さっきまで食べていたチョコの甘さが一気に引いていくほど、空気が、ピリつく。
 でも、私は目を逸らさずに全部を伝えようと思った。けれど、桐は何かに失望したかのように、私に問いかける。
「アイツが柚葵の高校にいたの? もしかして陸上部辞めるどうのこうので校門で揉めてたやつ?」
「あっ、うん。そっか、あの日桐もそばにいたもんね」
「やっぱりアイツだったんだ……!」
 そう言うと、桐はテーブルをドンッと勢いよくたたいて、頭を抱え込んだ。
 やっぱりということは、桐は何かを感じ取っていたのだろうか。顔立ちが似ていることに気づいていたとか……?

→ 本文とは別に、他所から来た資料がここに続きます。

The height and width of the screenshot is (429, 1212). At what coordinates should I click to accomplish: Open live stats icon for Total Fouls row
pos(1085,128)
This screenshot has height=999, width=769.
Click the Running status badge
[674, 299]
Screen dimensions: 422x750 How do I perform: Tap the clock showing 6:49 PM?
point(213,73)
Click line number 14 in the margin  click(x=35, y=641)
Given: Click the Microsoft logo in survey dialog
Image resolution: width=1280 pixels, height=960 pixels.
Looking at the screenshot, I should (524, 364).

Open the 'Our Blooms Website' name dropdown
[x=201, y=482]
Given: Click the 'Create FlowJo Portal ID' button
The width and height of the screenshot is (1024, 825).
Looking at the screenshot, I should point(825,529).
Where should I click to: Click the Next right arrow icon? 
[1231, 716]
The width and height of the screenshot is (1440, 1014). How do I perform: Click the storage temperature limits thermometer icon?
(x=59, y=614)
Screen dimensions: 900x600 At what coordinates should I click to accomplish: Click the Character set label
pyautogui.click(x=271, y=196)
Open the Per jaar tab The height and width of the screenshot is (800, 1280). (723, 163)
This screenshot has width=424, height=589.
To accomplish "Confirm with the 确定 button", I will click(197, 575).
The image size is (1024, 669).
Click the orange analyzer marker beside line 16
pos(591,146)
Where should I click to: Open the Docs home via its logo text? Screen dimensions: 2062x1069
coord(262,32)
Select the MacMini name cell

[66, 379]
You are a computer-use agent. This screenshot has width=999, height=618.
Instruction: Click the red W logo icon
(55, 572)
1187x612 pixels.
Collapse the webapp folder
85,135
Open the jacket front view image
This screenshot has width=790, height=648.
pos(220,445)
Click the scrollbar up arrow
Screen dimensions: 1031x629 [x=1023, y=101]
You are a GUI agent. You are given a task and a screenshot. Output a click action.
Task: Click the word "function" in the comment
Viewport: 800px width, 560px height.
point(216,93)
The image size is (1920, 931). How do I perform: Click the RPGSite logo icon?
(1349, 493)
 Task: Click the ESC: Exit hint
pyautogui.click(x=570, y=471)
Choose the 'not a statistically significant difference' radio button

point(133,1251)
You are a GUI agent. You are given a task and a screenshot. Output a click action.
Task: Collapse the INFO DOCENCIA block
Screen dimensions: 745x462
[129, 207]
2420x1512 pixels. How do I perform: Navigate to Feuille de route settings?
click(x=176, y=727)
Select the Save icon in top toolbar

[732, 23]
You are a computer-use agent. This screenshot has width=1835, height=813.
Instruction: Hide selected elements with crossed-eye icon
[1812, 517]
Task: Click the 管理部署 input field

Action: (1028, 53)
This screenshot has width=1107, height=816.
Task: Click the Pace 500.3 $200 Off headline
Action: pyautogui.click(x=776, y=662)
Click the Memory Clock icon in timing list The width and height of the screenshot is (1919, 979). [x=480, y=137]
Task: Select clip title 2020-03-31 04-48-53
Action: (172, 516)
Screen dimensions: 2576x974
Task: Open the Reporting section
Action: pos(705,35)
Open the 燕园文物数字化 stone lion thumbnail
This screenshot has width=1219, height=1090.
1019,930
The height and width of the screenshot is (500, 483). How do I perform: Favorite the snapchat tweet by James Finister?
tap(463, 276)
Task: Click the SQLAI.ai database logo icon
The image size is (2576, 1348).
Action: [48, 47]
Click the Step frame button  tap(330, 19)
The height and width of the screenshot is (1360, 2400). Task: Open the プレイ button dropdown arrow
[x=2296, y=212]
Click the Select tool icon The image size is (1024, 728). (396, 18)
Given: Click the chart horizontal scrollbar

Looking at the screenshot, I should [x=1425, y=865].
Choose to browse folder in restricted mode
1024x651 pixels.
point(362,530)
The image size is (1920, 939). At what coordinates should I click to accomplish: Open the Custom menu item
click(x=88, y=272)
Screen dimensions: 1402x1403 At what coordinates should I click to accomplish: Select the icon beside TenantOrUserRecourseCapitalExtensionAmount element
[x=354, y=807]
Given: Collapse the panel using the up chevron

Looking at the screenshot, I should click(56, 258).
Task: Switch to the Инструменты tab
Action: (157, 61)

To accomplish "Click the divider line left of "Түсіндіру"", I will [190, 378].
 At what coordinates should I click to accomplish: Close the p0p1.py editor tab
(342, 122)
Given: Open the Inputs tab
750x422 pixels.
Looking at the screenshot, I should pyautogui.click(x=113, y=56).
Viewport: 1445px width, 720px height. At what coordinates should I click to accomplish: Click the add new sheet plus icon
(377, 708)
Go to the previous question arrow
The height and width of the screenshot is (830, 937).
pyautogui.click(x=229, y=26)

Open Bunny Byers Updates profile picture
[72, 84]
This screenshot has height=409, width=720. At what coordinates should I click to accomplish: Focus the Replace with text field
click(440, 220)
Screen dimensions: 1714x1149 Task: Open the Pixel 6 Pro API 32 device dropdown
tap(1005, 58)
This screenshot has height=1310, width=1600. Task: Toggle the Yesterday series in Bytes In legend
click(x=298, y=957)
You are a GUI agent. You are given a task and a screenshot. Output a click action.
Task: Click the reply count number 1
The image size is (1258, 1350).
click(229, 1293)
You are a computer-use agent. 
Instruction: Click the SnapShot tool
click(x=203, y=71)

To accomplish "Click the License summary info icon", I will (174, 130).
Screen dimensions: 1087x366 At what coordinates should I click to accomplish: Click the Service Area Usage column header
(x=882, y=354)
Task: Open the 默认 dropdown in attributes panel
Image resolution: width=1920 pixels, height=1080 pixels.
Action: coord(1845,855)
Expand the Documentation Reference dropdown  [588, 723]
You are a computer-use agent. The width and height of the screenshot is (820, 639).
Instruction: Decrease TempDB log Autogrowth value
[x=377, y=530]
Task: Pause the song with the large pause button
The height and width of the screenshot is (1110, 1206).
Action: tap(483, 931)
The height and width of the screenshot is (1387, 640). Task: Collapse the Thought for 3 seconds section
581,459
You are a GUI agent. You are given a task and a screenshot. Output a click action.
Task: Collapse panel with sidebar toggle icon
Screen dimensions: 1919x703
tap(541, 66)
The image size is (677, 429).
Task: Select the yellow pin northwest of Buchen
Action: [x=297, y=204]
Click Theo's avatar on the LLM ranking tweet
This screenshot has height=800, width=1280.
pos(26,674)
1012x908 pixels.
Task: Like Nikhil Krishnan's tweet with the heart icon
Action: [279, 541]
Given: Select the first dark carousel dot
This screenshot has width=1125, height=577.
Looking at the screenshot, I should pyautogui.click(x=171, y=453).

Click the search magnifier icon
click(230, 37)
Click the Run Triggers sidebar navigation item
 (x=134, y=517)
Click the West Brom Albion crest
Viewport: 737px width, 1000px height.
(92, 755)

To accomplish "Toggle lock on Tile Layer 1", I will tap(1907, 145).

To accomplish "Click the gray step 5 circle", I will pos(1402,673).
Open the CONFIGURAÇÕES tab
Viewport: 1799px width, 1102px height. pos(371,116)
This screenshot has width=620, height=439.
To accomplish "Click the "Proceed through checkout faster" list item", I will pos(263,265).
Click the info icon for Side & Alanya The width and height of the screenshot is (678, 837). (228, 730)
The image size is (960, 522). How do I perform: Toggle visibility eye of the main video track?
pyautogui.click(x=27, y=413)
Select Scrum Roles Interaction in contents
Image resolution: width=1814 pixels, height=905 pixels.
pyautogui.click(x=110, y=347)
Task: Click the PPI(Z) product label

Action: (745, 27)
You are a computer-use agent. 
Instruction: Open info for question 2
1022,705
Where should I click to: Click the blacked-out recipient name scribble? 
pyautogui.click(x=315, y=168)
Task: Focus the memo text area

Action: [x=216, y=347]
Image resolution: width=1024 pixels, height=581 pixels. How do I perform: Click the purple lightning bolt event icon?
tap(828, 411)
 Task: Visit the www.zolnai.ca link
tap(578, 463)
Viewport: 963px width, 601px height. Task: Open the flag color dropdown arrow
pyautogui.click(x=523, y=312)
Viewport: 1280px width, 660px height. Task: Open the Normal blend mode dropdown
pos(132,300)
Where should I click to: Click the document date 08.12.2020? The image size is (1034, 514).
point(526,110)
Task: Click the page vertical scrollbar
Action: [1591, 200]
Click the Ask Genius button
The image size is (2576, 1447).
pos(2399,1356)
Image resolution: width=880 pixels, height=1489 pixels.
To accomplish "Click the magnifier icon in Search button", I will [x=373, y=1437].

「柚葵、忘れたの? アイツのせいで柚葵の声は奪われたんじゃん」
「うん、でもね、それはあくまでもきっかけで」
「きっかけも何も、私はアイツを許せない! だって柚葵はあの日のせいで、転校する羽目になって……、家族以外と話せなくなって」
「うん……」
「私とでさえ、柚葵の家の中でも、一時期話せなくなったって言うのに……」
 そう言われて、私は中学二年生になるまで、自宅でも桐と話せなくなってしまった日々を思い出す。
 たったひとり、親友と呼べる人なのに。
 “あの学校”の制服を桐が着ているからというだけで、声がまったく出なくなってしまったのだ。
 もし、あの日声が奪われていなかったとしたら、私はきっと高校まで桐と一緒に学校生活を送ることができただろう。きっと、そんな未来もあったんだろう。
 桐は、私がいなくなってからあの学校で孤立した生活を送っていたと、風の噂で聞いた。そのことへの罪悪感で、桐の顔を見るのも辛い時期があったのだ。
 それでも桐は、私との関係を、断ち切らいでいてくれたんだ。
 桐からしたら、成瀬君は私たちの絆も奪った人、になっているんだろう。
 それなのに私は今、その成瀬君を好きになったと告白した。受け入れがたいのも無理はない。
「柚葵は、許したの? アイツを」
 涙を目にいっぱいに溜めた桐が、真剣な顔でそう問いかけてくる。
 成瀬君を許す、という言葉が自分の中でしっくりこなくて、私は言葉に詰まる。すると、彼女は今度は心配したような顔つきで、私の肩を揺する。